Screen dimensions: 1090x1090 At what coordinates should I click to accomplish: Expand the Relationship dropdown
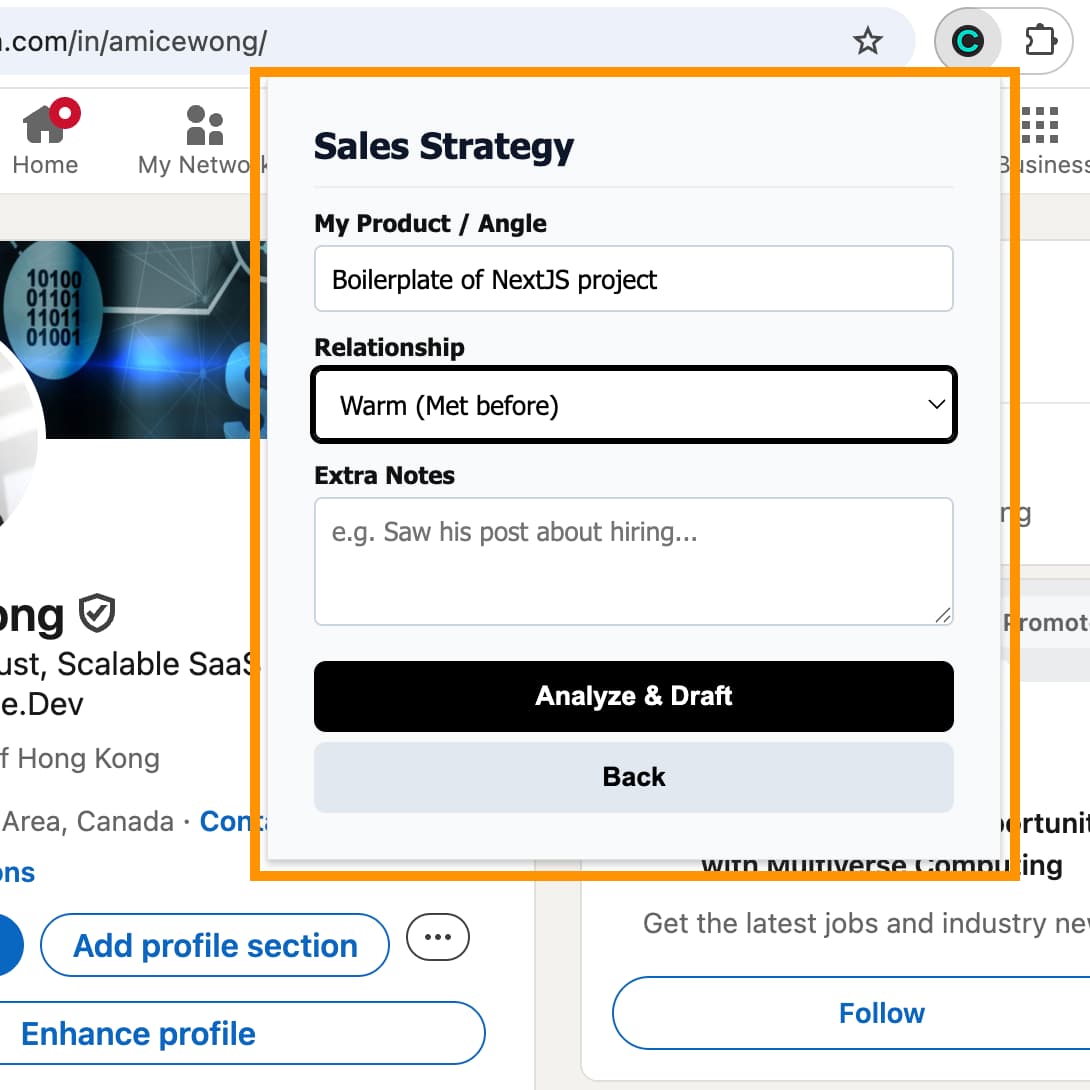tap(634, 405)
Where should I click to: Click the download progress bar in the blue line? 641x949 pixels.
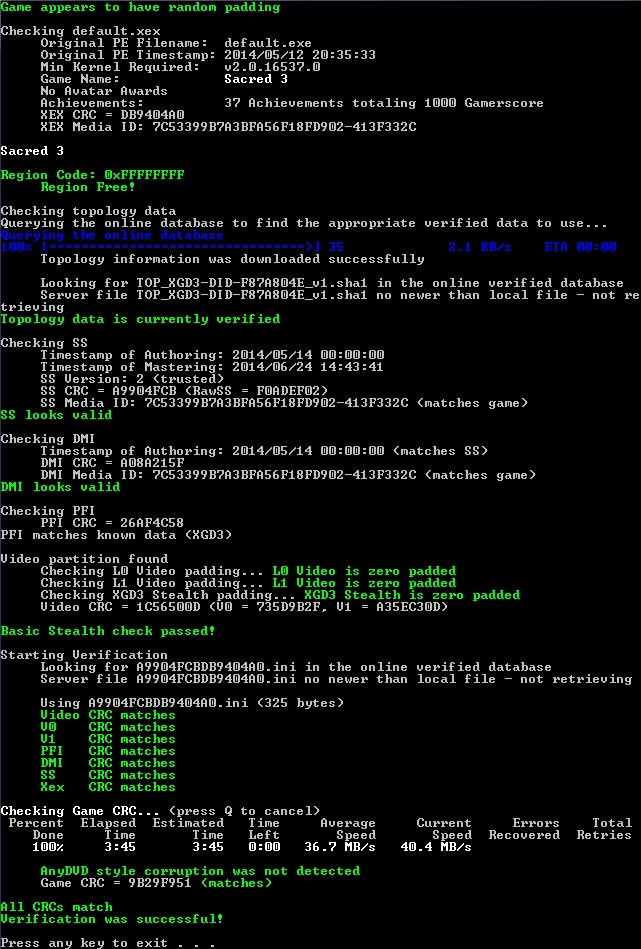point(180,247)
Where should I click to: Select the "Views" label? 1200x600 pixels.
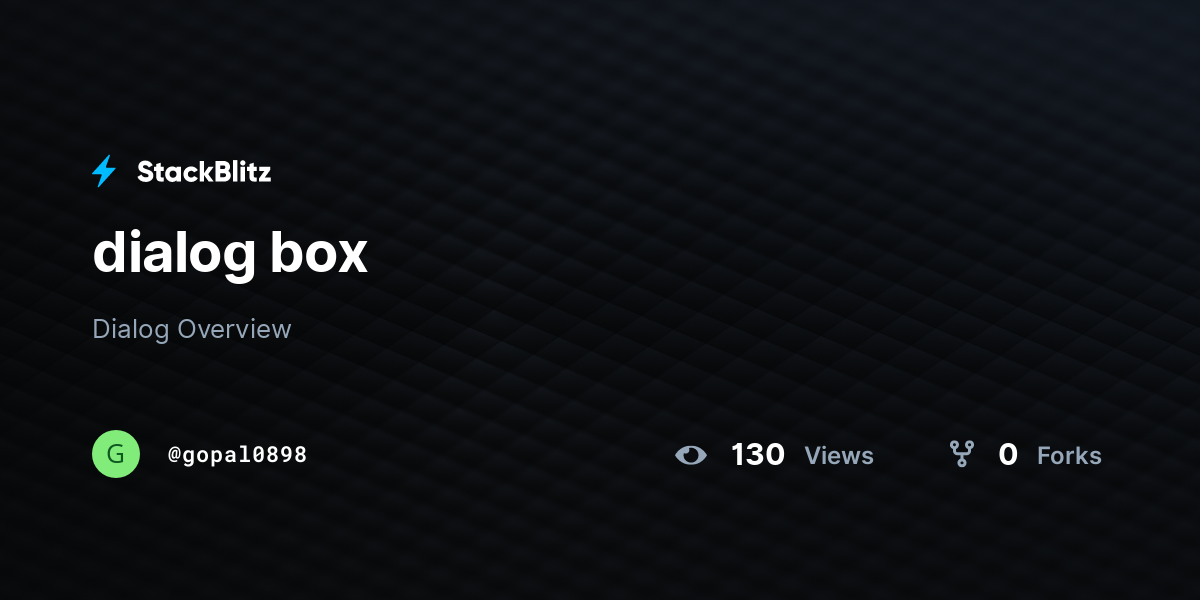tap(839, 456)
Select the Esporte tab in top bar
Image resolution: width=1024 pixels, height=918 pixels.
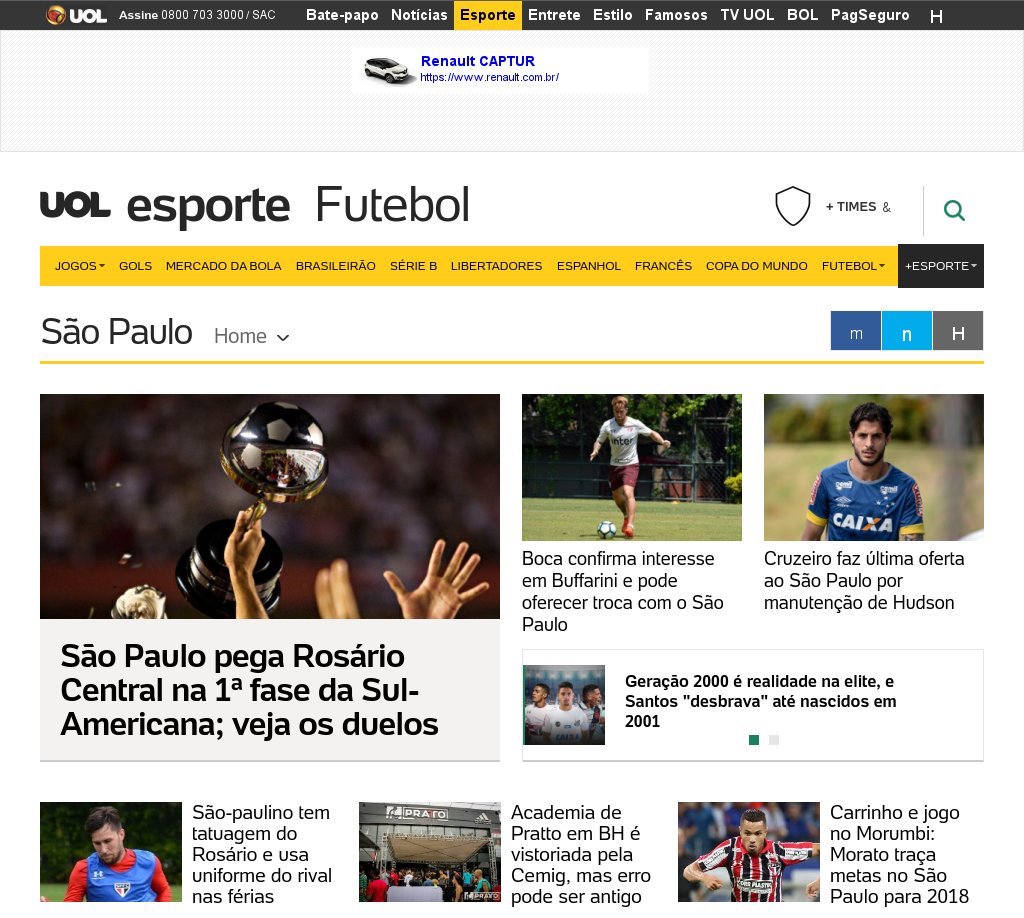pos(488,15)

★ ★ ★

What the task requires:
Write out the records above in full and exactly, with no pictures.

Task result:
Screen dimensions: 1090x1090 At what coordinates should I click to accomplish: Expand the Relationship dropdown
tap(634, 405)
Where should I click to: Click the download progress bar in the blue line? 641x949 pixels.
point(180,247)
Where should I click to: Select the "Views" label? 1200x600 pixels.
tap(839, 456)
Select the Esporte tab in top bar
Image resolution: width=1024 pixels, height=918 pixels.
pos(488,15)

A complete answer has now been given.